In one year’s time candlelit vigils will be held across Britain to mark the centenary of the outbreak of the First World War. With the anniversary just a year away, a new film by the Arts and Humanities Research Council (AHRC) is shining a light on a fascinating research project from the University of Lincoln’s Professor Jane Chapman.

Professor Chapman, from the University of Lincoln’s School of Journalism, reveals how long-forgotten comic strips from 1914-18 contributed to the origins of modern international popular culture – both military and civilian.

Professor Chapman and her team of researchers are uncovering comics from the UK, Europe, Commonwealth countries and the USA, and exploring their unique depiction of epic events of the First World War and their influence on the public consciousness and cultural heritage.

Examining attitudes to war as expressed through comics strips, as well as the various national, political and social tensions they conveyed, the Lincoln researchers are uncovering the kind of views that comics offer in specific aspects of world war history. These sources can show a unique form of insight into depictions of heroes, enemy and victims.

Amateur cartoon artists in the trenches had to beg and borrow paper; iodine and paint brushes, normally used by medics for wounds, were sometimes used to create comic strip colour.  

Professor Chapman, Professor of Communications at the Lincoln School of Journalism, said: “These popular communications were the armed forces’ Great War equivalent of today’s mobile phone citizens’ journalism.
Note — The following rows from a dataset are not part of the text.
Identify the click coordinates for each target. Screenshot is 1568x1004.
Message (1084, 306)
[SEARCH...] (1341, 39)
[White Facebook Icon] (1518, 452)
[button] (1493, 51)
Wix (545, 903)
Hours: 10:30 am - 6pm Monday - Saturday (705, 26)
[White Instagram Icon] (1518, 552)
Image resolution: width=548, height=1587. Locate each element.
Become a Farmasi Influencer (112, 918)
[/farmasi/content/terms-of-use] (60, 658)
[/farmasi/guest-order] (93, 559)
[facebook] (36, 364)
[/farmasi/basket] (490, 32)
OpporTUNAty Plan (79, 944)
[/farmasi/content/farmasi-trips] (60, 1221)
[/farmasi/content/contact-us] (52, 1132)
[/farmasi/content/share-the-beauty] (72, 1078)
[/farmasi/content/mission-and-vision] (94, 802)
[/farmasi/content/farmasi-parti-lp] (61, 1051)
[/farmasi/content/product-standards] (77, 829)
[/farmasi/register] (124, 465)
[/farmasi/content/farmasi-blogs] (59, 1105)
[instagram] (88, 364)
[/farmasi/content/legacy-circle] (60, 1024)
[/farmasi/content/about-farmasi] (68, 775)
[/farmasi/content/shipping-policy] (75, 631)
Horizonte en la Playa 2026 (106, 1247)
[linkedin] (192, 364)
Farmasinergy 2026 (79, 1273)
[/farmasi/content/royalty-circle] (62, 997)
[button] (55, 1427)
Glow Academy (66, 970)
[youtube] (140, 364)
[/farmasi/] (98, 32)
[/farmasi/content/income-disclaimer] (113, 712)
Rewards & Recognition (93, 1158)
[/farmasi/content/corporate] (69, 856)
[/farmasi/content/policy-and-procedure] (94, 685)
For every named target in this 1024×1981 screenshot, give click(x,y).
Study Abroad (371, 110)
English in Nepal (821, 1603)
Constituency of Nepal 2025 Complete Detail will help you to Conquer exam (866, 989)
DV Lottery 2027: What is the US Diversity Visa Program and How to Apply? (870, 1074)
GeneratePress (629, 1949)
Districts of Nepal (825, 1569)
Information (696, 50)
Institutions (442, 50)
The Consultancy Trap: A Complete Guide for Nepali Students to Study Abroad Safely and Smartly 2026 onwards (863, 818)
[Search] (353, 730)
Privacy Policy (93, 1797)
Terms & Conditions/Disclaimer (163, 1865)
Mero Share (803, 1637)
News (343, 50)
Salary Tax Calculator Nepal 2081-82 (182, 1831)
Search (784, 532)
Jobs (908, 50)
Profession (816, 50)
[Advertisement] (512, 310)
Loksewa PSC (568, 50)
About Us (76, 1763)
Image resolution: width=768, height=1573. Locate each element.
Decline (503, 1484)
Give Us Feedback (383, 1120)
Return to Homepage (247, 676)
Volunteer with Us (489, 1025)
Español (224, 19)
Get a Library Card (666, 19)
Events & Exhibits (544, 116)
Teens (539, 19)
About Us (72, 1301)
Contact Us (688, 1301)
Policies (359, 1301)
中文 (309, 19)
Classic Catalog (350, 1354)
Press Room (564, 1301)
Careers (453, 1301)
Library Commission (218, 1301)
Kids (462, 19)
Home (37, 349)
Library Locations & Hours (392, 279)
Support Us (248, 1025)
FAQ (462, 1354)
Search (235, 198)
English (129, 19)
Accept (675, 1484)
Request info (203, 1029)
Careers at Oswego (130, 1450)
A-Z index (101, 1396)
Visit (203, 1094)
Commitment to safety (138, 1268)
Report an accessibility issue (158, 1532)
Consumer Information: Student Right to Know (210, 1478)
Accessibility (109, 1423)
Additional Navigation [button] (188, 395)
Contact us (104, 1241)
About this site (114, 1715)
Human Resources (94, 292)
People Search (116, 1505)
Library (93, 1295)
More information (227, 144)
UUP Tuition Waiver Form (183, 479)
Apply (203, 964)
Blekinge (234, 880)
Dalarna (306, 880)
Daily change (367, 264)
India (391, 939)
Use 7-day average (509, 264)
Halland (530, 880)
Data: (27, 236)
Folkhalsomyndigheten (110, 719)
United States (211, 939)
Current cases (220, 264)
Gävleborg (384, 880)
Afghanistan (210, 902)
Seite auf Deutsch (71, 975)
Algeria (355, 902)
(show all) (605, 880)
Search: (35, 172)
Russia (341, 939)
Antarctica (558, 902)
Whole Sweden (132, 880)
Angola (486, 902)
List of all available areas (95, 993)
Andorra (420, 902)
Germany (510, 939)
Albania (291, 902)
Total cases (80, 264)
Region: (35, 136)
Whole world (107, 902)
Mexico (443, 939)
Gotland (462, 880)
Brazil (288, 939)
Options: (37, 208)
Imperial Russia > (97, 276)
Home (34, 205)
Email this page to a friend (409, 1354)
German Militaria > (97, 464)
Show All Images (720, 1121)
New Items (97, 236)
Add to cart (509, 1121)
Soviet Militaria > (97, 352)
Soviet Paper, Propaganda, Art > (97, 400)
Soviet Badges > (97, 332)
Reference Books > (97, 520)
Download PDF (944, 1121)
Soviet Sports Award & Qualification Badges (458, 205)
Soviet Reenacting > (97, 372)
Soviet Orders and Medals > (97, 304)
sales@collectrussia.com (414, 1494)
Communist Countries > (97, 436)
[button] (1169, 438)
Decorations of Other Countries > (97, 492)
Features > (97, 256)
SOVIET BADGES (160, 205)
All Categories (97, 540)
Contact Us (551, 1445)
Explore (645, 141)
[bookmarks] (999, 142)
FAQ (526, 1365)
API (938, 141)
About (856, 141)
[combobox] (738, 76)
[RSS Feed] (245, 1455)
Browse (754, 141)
“The harsh realities of trench warfare create a poignancy of humour through pain: ordinary people, including soldiers were producing their own newspapers, and some were creating early comic strips when they were surrounded by suffering and death threatened.”

The AHRC's film offers a glimpse ahead to 2014, which will see Professor Chapman and her team curate a major exhibition of First World War comics at the Cartoon Museum in London, and a further exhibition on Second World War comics will follow in 2015.